The Treasury’s coffers were boosted by nearly £400m in 2016, following a crackdown by HM Revenue & Customs (HMRC) on tax avoidance.
The amount collected by the HMRC Counter Avoidance Directorate shot up by 80 per cent last year from £494m to £886m. Cracking down on tax avoidance has increasingly become a priority for the Revenue in recent years, as it has deployed strategies including the issuing of Accelerated Payment Notices (APNs), which must be paid within 90 days.
APNs alone have raised more than £3bn since their introduction in 2014, although 3,000 of the 60,000 notices issued so far were subsequently recalled by HMRC.
A spokesman for HMRC said: “Avoidance schemes are often highly contrived and almost invariably fall flat when trying to deliver a tax advantage never intended by Parliament.

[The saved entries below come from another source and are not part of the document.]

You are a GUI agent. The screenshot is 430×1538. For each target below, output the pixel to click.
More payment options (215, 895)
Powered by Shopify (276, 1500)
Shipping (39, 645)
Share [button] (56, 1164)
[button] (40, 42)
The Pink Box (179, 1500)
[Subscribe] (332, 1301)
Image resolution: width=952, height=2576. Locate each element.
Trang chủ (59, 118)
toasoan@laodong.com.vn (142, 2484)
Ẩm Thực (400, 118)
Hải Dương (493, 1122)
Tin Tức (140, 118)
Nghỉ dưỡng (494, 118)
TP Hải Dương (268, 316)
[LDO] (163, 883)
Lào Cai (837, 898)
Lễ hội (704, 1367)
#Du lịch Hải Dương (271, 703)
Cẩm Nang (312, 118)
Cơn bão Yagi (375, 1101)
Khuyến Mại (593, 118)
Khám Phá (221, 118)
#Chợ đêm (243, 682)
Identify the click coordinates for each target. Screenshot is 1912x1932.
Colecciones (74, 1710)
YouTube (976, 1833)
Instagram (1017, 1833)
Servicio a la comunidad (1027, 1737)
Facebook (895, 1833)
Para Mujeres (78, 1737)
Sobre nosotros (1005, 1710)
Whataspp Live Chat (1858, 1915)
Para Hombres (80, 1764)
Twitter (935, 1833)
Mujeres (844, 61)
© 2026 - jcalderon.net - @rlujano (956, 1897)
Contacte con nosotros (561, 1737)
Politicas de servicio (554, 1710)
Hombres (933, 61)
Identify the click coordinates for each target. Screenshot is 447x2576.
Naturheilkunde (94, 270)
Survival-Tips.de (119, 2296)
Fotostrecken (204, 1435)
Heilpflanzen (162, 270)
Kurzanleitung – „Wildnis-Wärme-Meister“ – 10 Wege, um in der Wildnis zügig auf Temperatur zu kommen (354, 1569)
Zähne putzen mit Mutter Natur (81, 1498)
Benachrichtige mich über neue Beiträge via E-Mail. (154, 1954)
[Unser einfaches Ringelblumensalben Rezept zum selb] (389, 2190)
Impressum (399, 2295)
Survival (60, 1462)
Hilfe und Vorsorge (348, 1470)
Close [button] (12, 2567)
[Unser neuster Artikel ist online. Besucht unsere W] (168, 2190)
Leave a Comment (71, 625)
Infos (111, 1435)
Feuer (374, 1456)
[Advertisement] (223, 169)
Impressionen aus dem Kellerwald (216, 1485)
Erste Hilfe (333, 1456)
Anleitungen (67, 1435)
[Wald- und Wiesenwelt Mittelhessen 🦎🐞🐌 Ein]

“The fact is the majority of schemes simply don’t work and can put avoidance users in a significantly worse financial position that if they had never used the scheme in the first place.”
The crackdown by HMRC is set to continue in 2017, with provisions including tougher penalties for advisers who promote avoidance schemes set to feature in the upcoming Finance Bill.
Last autumn, dozens of celebrities and prominent individuals had penalties levied against them after they were linked to “Eclipse 35” avoidance scheme, involving Hollywood films. Some repayments amounted to several times more than the original investment.